E pronto
E pronto. Eis mais uma história que não aconteceu. Assim foi. Tal como disseste que seria. Uma coisa de nada. Uma pestana no olho. Um encontrão na mesa. Um depósito quase vazio. Nenhum herói, nenhum mártir. Nem lágrimas, nem sorrisos. Talvez uma prega no intestino que me fará morrer. Mas só daqui a muitos anos. Não associarei as coisas. E, contudo, um início tão prometedor, intenso, o desejo a doer nos ossos, a boca seca de fome, uma entrega cega, às escuras. Quase nada. Nada. Depois, outra vida, ou a mesma de outra maneira. Esquece-se depressa. O tempo passa e arrasta com ele os detritos que vamos soltando do encontro com a realidade, parece que é a vida. Carregada de quase nada e quase tudo, o que é rigorosamente o mesmo. E no meio de tantas possibilidades, baralhamos a realidade e vão-se os nomes, os cheiros, os lugares, quem, para o quê, desfocamos a memória e lá se vai tudo num banho de mar.
Então, porque me percorre aquele arrepio fundo que vem da espinha sempre que me parece ouvir o grão da tua voz, mas que nem sequer é a tua, apenas aproximada? Então, porque voltas tão depressa se me viro desprevenida? Então, porque não me sais da cabeça? Tu, uma coisa de nada, uma promessa apenas, uma possibilidade, um quase, um se, um ponto de interrogação. E deste quase nada, ficou-me tudo.
Entretanto, dei, literalmente, a volta ao mundo. Como dizia o poeta “viajar, perder países”, esperando perder outras coisas pelo caminho de volta ao mesmo. E distraí-me nessa roda viva de burocracias, espanto, deleite, decepção, prazer e desconforto que são as viagens. E continuarei a viajar até te perder o rasto, não te saber, talvez não te reconhecer, não estares à minha espera nos meus sonhos, até deixares de ser um quase e passares a ser um nada. Neste trajecto, surgem mais uma pregas por dentro que não associarei à morte. Não o poderia dizer com certeza. E não me lembrarei de ti, nessa altura. Pode ser que recorde de forma confusa tantos quases, ses, pontos de interrogação e tenha pena de não ter tido uma vida por cada uma dessas possibilidades. Não saberia escolher, mesmo que pudesse.

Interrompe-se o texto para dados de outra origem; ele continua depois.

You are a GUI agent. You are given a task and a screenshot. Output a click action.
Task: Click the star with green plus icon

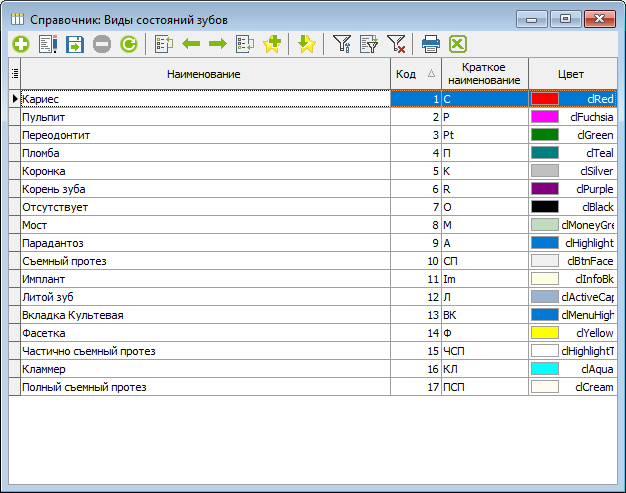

Então, porque me percorre aquele arrepio fundo que vem da espinha sempre que me parece ouvir o grão da tua voz, mas que nem sequer é a tua, apenas aproximada? Então, porque voltas tão depressa se me viro desprevenida? Então, porque não me sais da cabeça? Tu, uma coisa de nada, uma promessa apenas, uma possibilidade, um quase, um se, um ponto de interrogação. E deste quase nada, ficou-me tudo.